If you are lazy, like me, you can always book a tour. There are hundreds of tour operators out there. Just be sure to avoid the tours that also drag you to any pottery or jewelry “workshops” or “factories.” Those are really just high-pressure souvenir shops.

The wall itself is pretty inexpensive. It’s only 40 yuan during the high season (that’s a little over $6). The cable car costs 140 ($21) round trip. Those things should be included with the cost of your tour if you decide to be lazy and do that.

What to Bring to Visit the Great Wall?

If you’re going to a well-touristed section, you really don’t need to bring much. Keep in mind that the wall is up in the mountains, so the weather can be quite a bit different than in downtown Beijing. Here’s what we brought with us to the Great Wall:

  • Hats and sunscreen – It got pretty sunny. There isn’t any shade when you’re walking along the ramparts of the wall.
  • Comfortable shoes – You’ll be doing a lot of walking. A lot. Most of the Badaling section is pretty flat, but there are some steep parts. You’ll want to focus on the views, not your sore feet.
  • Camera/Phone – How are you going to impress your Instagram followers if you don’t take pictures? Leave the drones at home, though.
  • Snacks – There are snack shops at the base of the Great Wall, which weren’t too expensive. There’s even a little fruit stand. I’d suggest getting some food and having a picnic on the wall.

Braving the Crowds of Badaling

Crowds on the Great Wall of China in Beijing –

Okay, enough of the practical travel information. What was visiting the Great Wall of China actually like?

We had been warned away from Badaling numerous times. “It’s too crowded,” they said. “You can’t even move there are so many people,” they said. “It’s just too damn touristy and it isn’t worth it.” Badaling has a reputation as being the absolute worst section of the Great Wall of China in Beijing. Of course, that’s the section of the wall we ended up going to.

At first, we booked a tour to the much less crowded Mutianyu section through a company called Mubus.  I would recommend them, by the way.
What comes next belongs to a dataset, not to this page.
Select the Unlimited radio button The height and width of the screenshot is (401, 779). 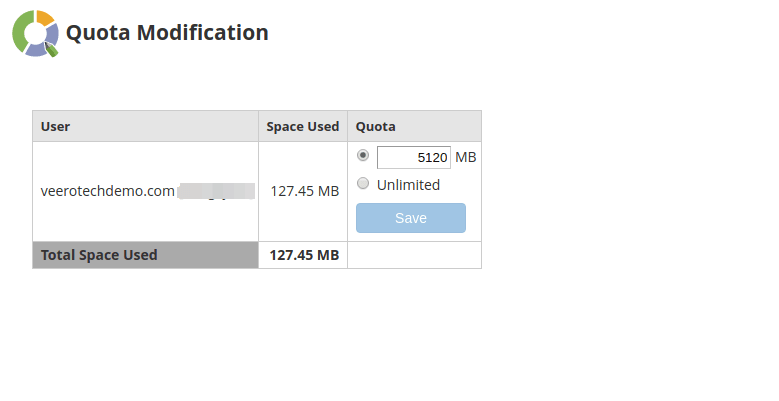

Unfortunately, heavy rainstorms sent us out to dreaded Badaling instead.

Yes, the place was crowded. It’s a major tourist destination in the middle of the high summer travel season, what’d you expect? However, I didn’t think the crowds diminished the beauty or awe-inspiringness of the Great Wall in any way. Maybe the Great Wall is such a magnificent sight that no amount of jostling by other tourists can diminish it. Maybe we’ve just been in China too long. Either way, it was pretty great.

Now, I’m not going to lie. We never had the wall to ourselves. But we were able to sneak away for a few less crowded moments. There’s a guard tower with a plaque at Badaling where Mao supposedly said his famous quote about the wall. This guard tower is a sort of pilgrimage point for many Chinese people. The path up to that section was packed asses to elbows. The trick is to just walk in the other direction.

It’s Great!

The Great Wall of China is pretty impressive even covered with tourists. I always feel amazed standing in or on ancient archeological sites, imagining what life might have been like for the people that built and worked at these places five hundred years ago. But, I’m a nerd like that.

Even if you don’t care about our shared human heritage, or history, or whatever, the Great Wall is still gorgeous. The wall climbs along the spine of the mountains. The rain did a lot to enhance the area’s beauty. The trees were all vibrant green, and the yellow-brown bricks, towers, and ramparts of the wall really pop against all that green. It’s one of those places that looks great in pictures, but even better in real life.